Discipline is a tricky thing. It is as much an expression of culture as it is a necessary tool for child rearing. The way we discipline our children is, usually, the way that we ourselves were raised. It is religious; who among us has not been warned about the consequences of “sparing the rod”? Most importantly, it is personal. An unruly, disrespectful child is a direct reflection of our parenting skills. Bad kid = Bad parent. We simply cannot have people thinking we are bad parents, now can we? So we go about discipling our children, using most of the tools that our parents gave us, hoping that we get it right.

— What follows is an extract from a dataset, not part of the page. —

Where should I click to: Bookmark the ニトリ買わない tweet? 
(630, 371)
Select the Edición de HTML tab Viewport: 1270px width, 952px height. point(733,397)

But every now and then, old school bumps into the new school. Is the switch the bet way to get through to a kid? Can time outs really result in a well behaved kid? Is having an obedient child worth seeing my baby flinch every time I lift my hand? If you are like me, you have begun to wonder if old school is always right. People of color have long prided themselves on the use of strict discipline. But at the same time, I have listened to many stories of punishment gone too far and the physical – and emotional – scars it left behind. Additionally, I married a man who doesn’t believe in ever spanking his baby, no matter what. While I think I can count the number of spankings I received on two fingers, to not spank at all, I have to admit, was a foreign concept. So what to do? Hold fast to the old school rules? Abandon them all together in favor of the new? Or was there a second choice?

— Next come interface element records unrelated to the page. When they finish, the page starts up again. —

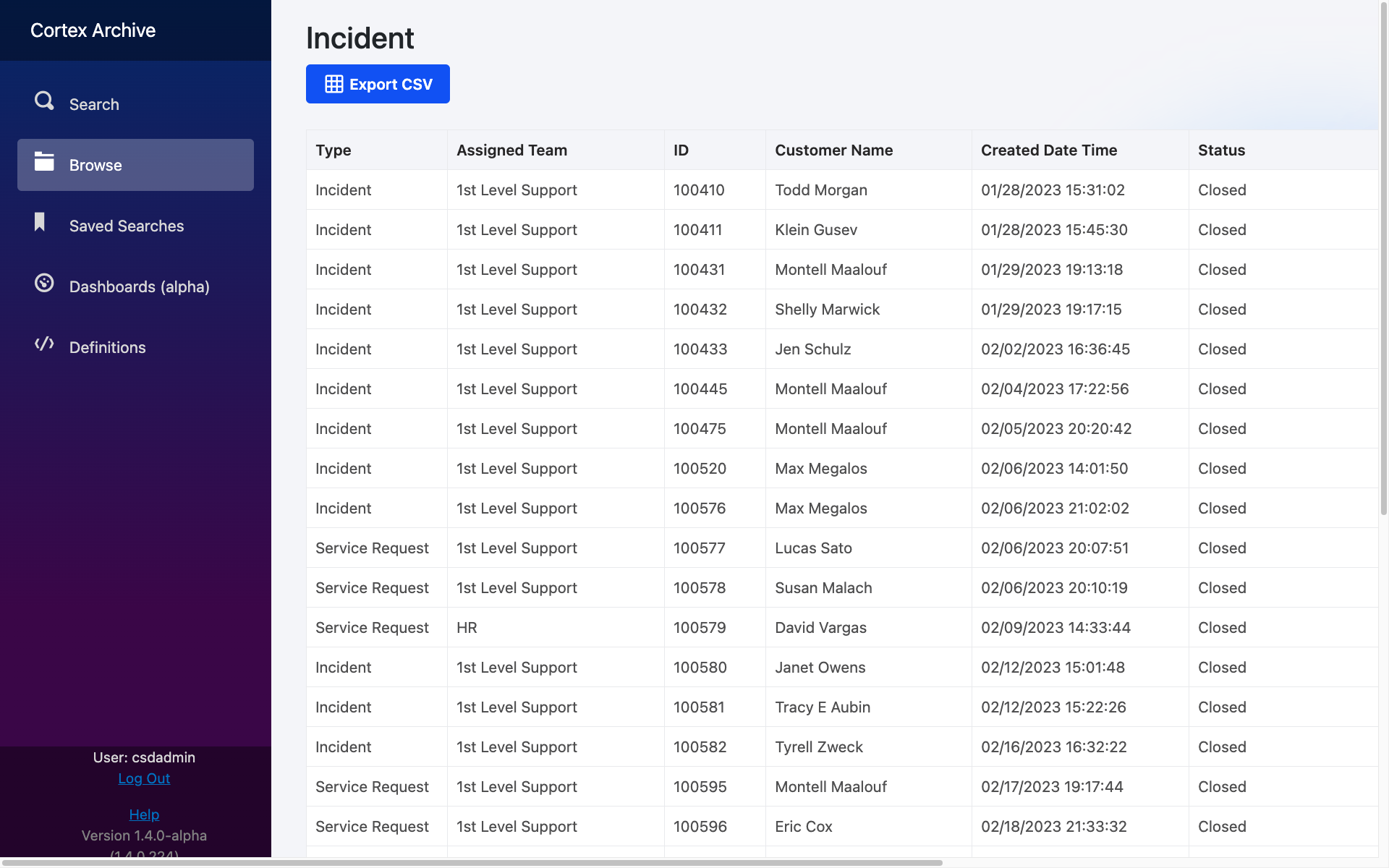Select the code icon next to Definitions
Image resolution: width=1389 pixels, height=868 pixels.
(43, 344)
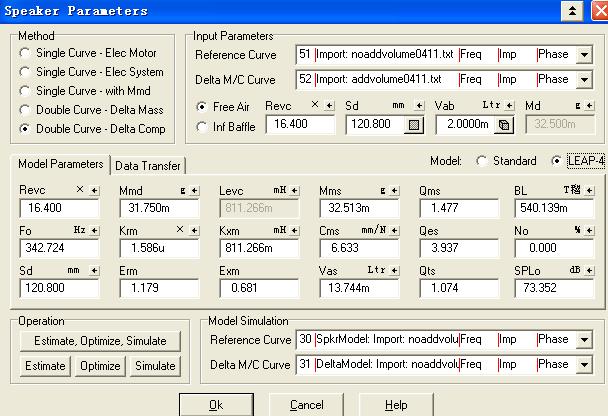The width and height of the screenshot is (608, 416).
Task: Click the Help button
Action: [396, 405]
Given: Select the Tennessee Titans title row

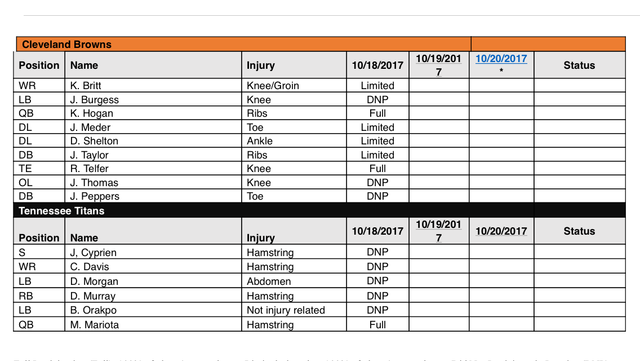Looking at the screenshot, I should pyautogui.click(x=319, y=210).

Like I said, discipline is many things. It is cultural, religous, and personal. For our family, what I realized is that we are carving out our own path in some uncharted territory. We are of different cultures and different faiths. We bring to each other different perspectives and those perspectives add to the fabric of who we are. One thread does not take precedent over the other. Much like our child is a mixture of the best parts of us, so too must our philosophy of discipline be. So we throw a little bit of old school in the pot, a little new school, and a little bit of what works for us. Because in the end, the the only rules that matter are the ones that help us raise a healthy, respectful child who makes us proud. And hopefully, should I get to watch my daughter raising her kids, I can look on her techniques with pride and think to myself, “maybe I had something to do with that”. Because I am realizing that I am not just trying to raise a respectful child; I am also trying to raise an (eventually) loving parent, which in and of itself, probably requires discipline. Hmm. Discipline. It is truly a tricky thing.